Records to use –
▼
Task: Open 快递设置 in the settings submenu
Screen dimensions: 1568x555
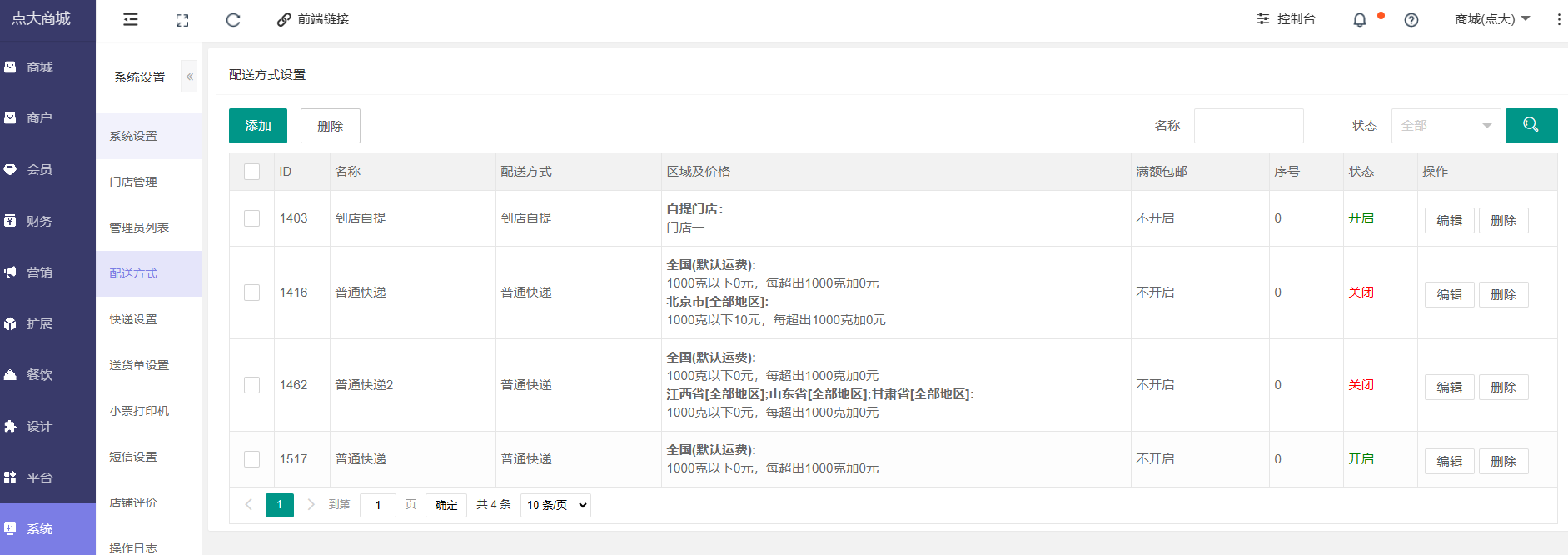Action: click(x=133, y=319)
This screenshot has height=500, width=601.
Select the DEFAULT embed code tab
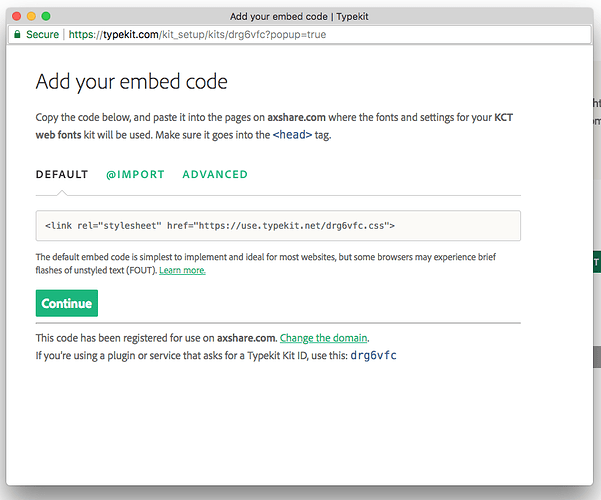[62, 174]
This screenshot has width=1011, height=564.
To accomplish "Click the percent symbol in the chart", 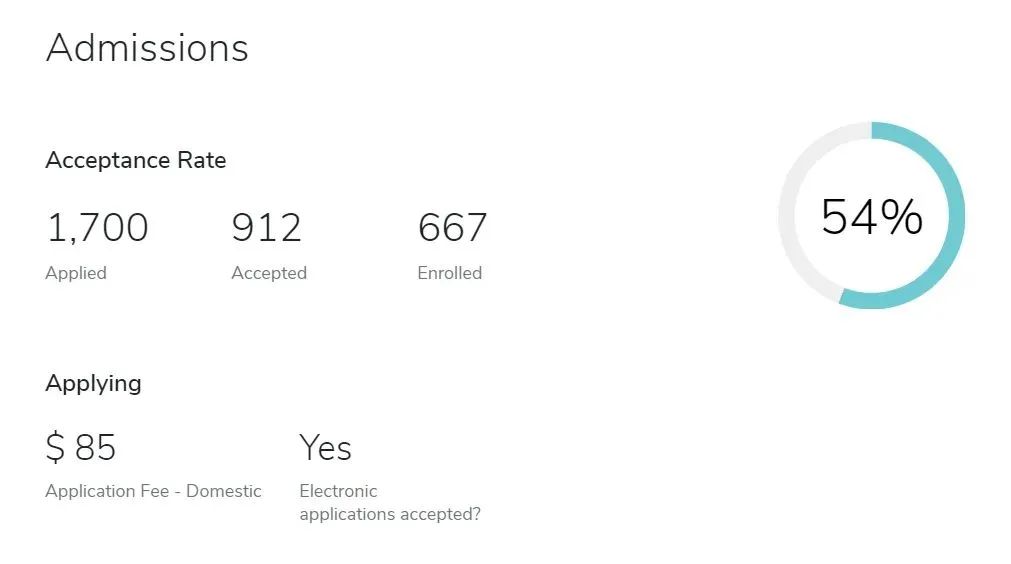I will 902,217.
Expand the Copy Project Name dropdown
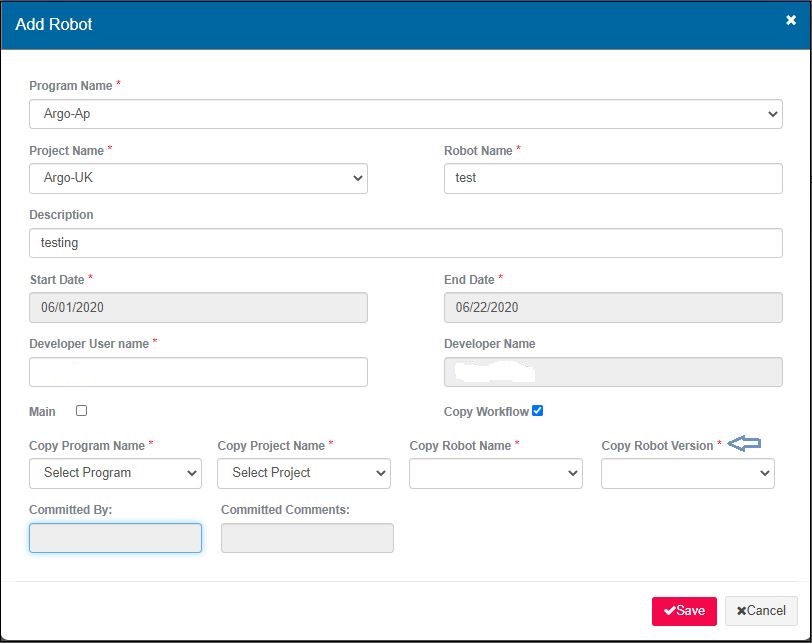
▲
What to do – Using the material above, copy every line in which the string "width" occurs.

Output –
This screenshot has height=500, width=601.
This screenshot has width=1011, height=564.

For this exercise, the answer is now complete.